Exercise prompt
From the line that contains "Where should I" down to the last line of the entries, please return everything exactly, except the pictures.

Material for this task
——

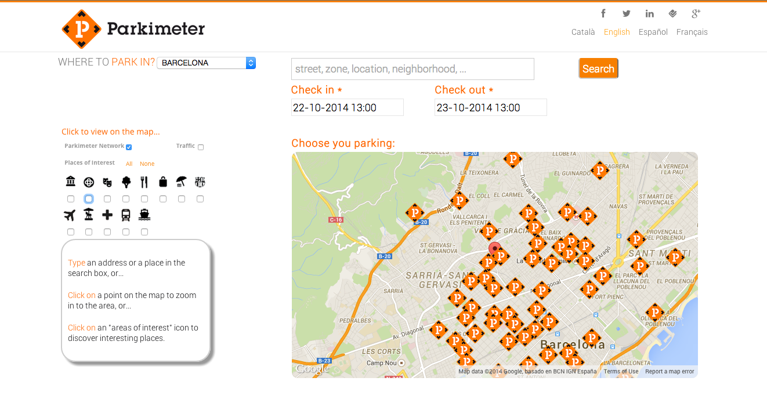Image resolution: width=767 pixels, height=403 pixels.
Task: Uncheck the Parkimeter Network checkbox
Action: pyautogui.click(x=129, y=147)
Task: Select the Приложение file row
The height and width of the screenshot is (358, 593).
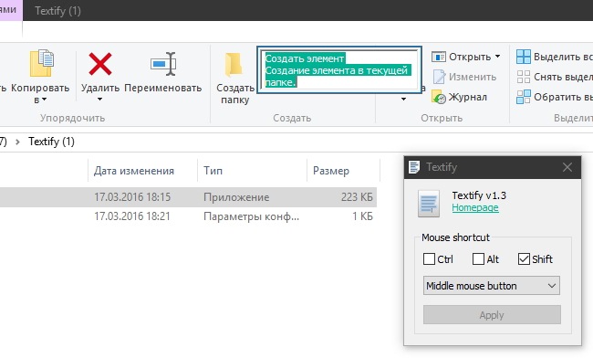Action: (188, 197)
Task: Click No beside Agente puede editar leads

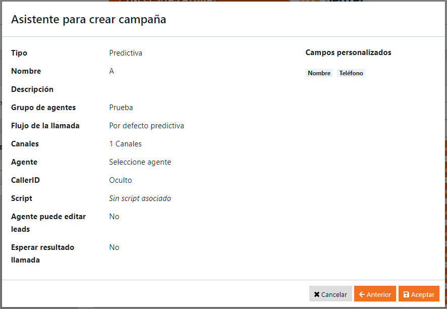Action: point(114,216)
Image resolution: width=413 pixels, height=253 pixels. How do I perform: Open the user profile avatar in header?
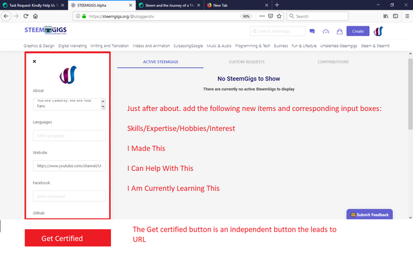tap(378, 32)
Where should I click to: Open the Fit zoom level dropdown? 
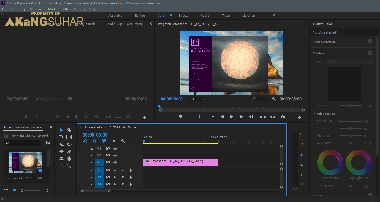click(x=198, y=99)
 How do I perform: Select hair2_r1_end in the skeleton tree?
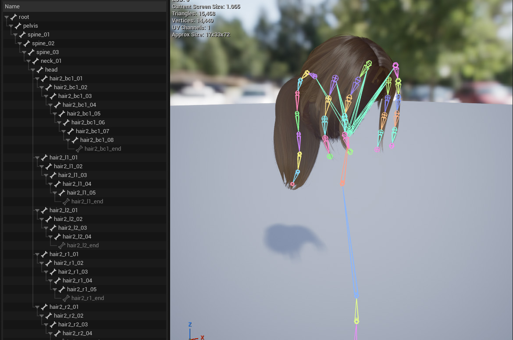click(87, 298)
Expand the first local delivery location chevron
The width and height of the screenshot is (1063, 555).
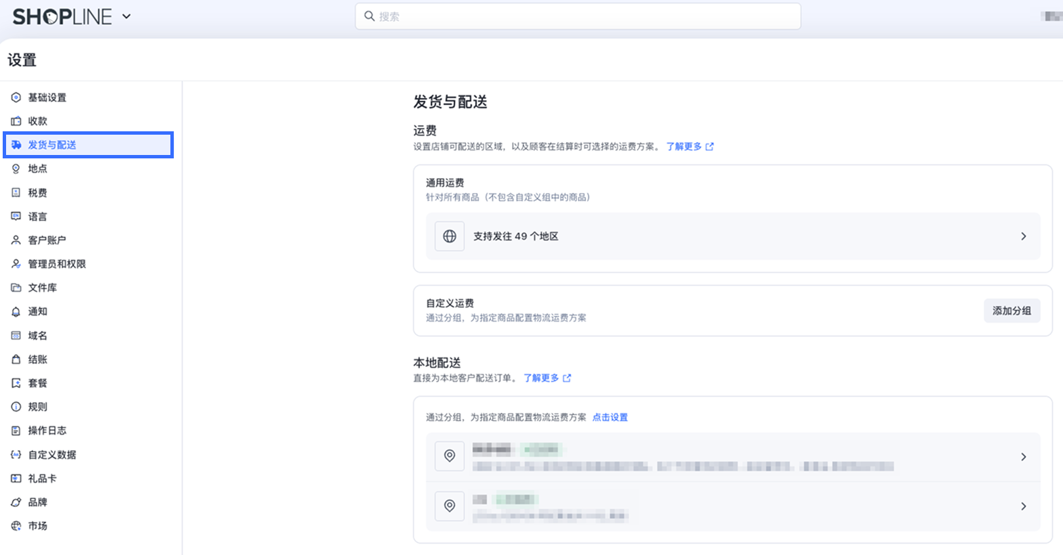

——

Reply
Where should I click to: Open the Fit zoom level dropdown? 
click(x=198, y=99)
 How do I perform: Select hair2_r1_end in the skeleton tree?
click(87, 298)
Expand the first local delivery location chevron
The width and height of the screenshot is (1063, 555).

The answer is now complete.